Alison Munday, who lives near Liverpool, was celebrating her birthday with her mother, Yelana, and seven-year-old daughter, Sophia. The little girl gasped and almost bounced out of her chair when she saw the pirate ship.

I asked the excited Sophia what was her favourite thing here?

“Mummy’s hugs,” she replied.

We served ourselves on Peter Pan-themed china. There was Capt. Hook’s lime green “perish cake,” chocolate Home Under the Ground mousse cake in the shape of a tree trunk, a Tinker Bell biscuit and a green Tick-Tock crocodile gummy. Warm scones were heaped in a treasure chest, served with “mammee-apple” (apricot) jam and coconut clotted cream. The cakes were kid-level sweet but very good.

We sipped cups of black tea infused with rose petals and vanilla and named for Wendy Darling. For an extra charge, there was a Fairy Dust cocktail made of Cucumber & Mint Ketel One Vodka and topped with gold dust.

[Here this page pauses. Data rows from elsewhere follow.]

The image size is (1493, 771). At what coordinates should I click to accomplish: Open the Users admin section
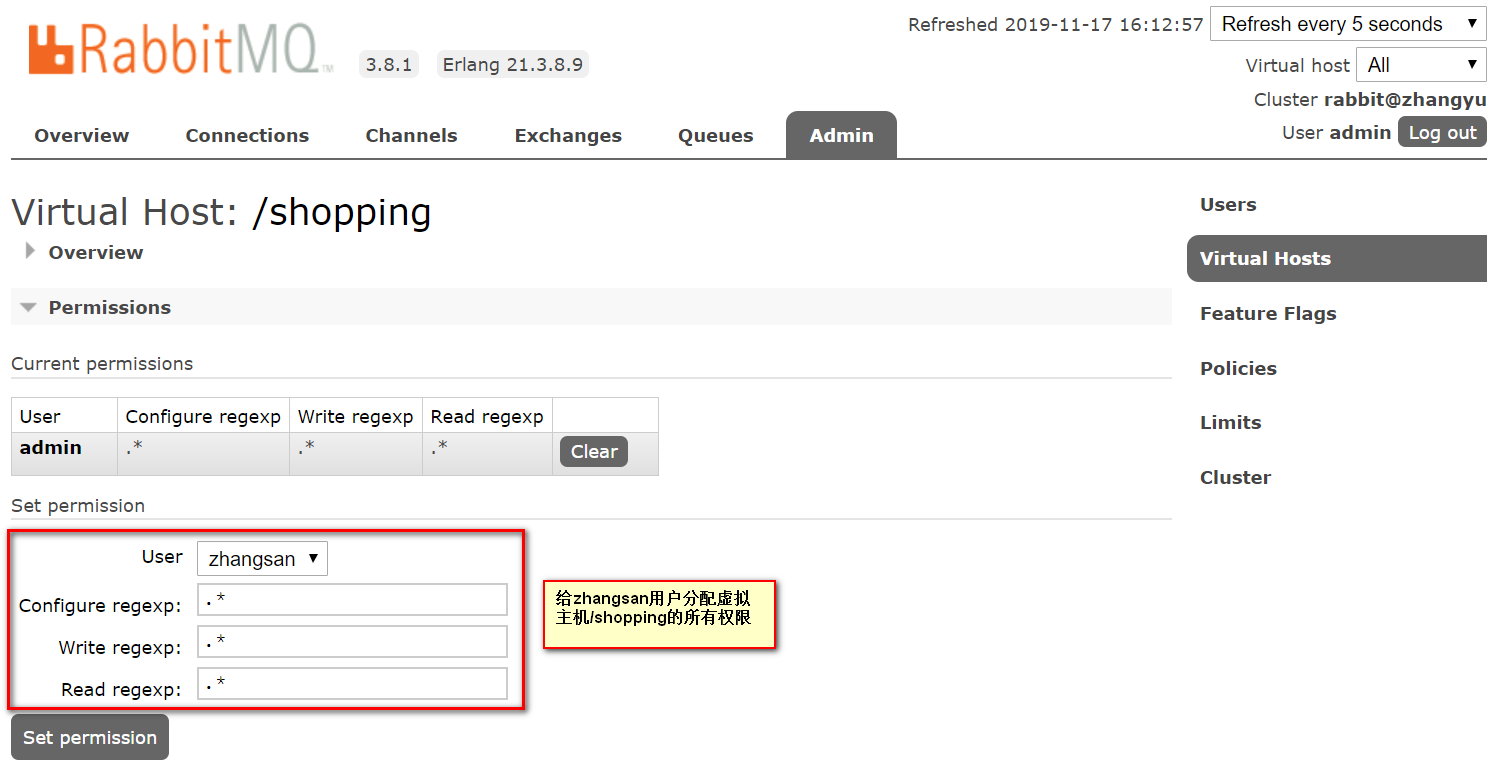click(x=1227, y=204)
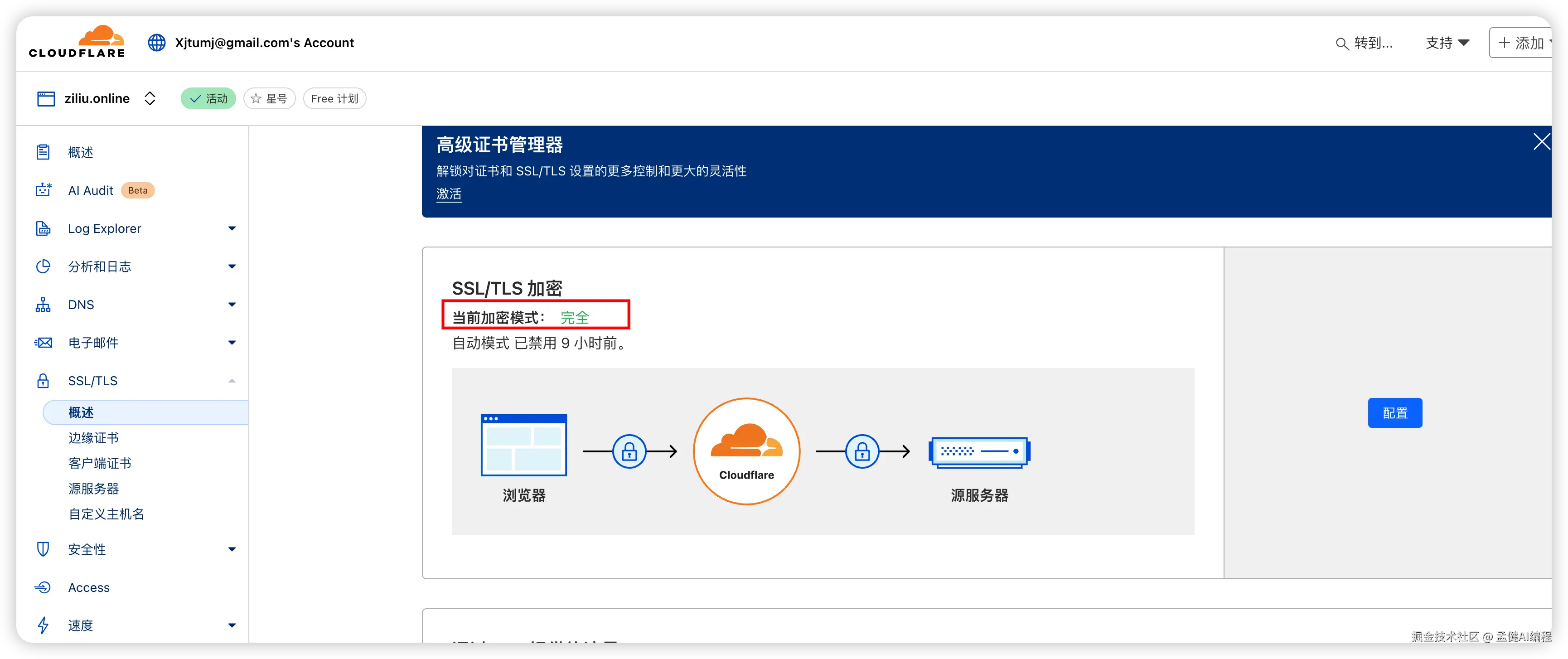1568x659 pixels.
Task: Click the security shield icon
Action: 43,549
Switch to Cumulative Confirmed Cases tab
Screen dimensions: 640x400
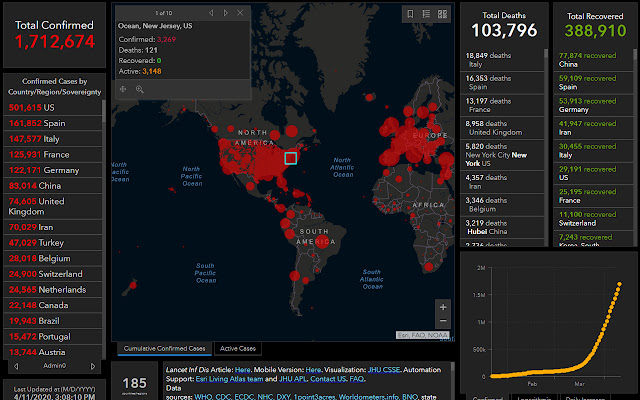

The Peter Pan Afternoon Tea drew a varied crowd. There were lads and dads, mothers and daughters, families, groups of friends and couples. Putting off growing up for an afternoon seems to be an appealing idea.


A plate of savouries at Aqua Shard’s Peter Pan Afternoon Tea, including a Capt. Hook cod brandade croquette topped with a pastry hook and a bacon, turkey and mayonnaise Lost Boys sandwich. It came wrapped in paper that listed the four Lost Boys rules: “No talking to pirates, always believe in fairies, think happy thoughts and never grow up.” Photo: Courtesy of the author



If You Go


The Peter Pan Afternoon Tea is served at Aqua Shard Thursday to Sunday from 12.15 p.m. to 4.15 p.m. and starts at £52 (C$80) per person, including children. It’s £71 (C$114) with a glass of Veuve Clicquot Champagne or £80 (C$129) with a glass of Veuve Clicquot Rosé.  

Aqua Shard donates £2 (C$3.23) from each tea to The Great Ormond Street Children’s Hospital.

*All prices accurate at time of writing


Themed Teas in Canada


Looking for a magical tea experience in Canada? Fairmont Hotels has long been well-versed in the art of afternoon tea, attracting celebrities and royalty alike. Here are a few ideas on the west coast. 

If you’re looking to splurge, starting Jan. 2, live your best regal life with Fairmont Hotel Vancouver’s private Royal-Tea experience on the hotel’s luxurious art deco Heritage Floor.


Festive Afternoon Tea at Fairmont Hotel, Vancouver. Photo: Courtesy of Fairmont Hotel Vancouver


The hotel has a royal history, opening May 29, 1939 in time for King George VI and Queen Elizabeth to stay in the Royal Suite quarters on the 14th floor. The Royal Living Room, where the King and Queen would have once relaxed, is where the new Royal-Tea will be served by a liveried butler. 

Known as the Heritage Floor, the 14th floor was recently restored, with much of the original art deco design kept, including ornate brass door plates and gates and lavish wood-panelled walls.

Groups of two to 10 guests can book what’s billed as an “exclusive experience” tea, which begins with a glass of Champagne delivered by the tea service butler.

The tea includes Dungeness crab toast, Northern Divine caviar and duck rillettes with shaved black truffle and a selection of artful sweets and bonbons. Rates start at $2,000. Bookings must be made two weeks in advance.

Also coming in 2023, Hotel Fairmont Vancouver’s Notch8 Restaurant & Bar will announce a new themed tea that hotel spokesperson Kaylyn Storey says will be “a first for Vancouver.”

Notch8 is hosting a Festive Holiday Afternoon Tea until the end of the year.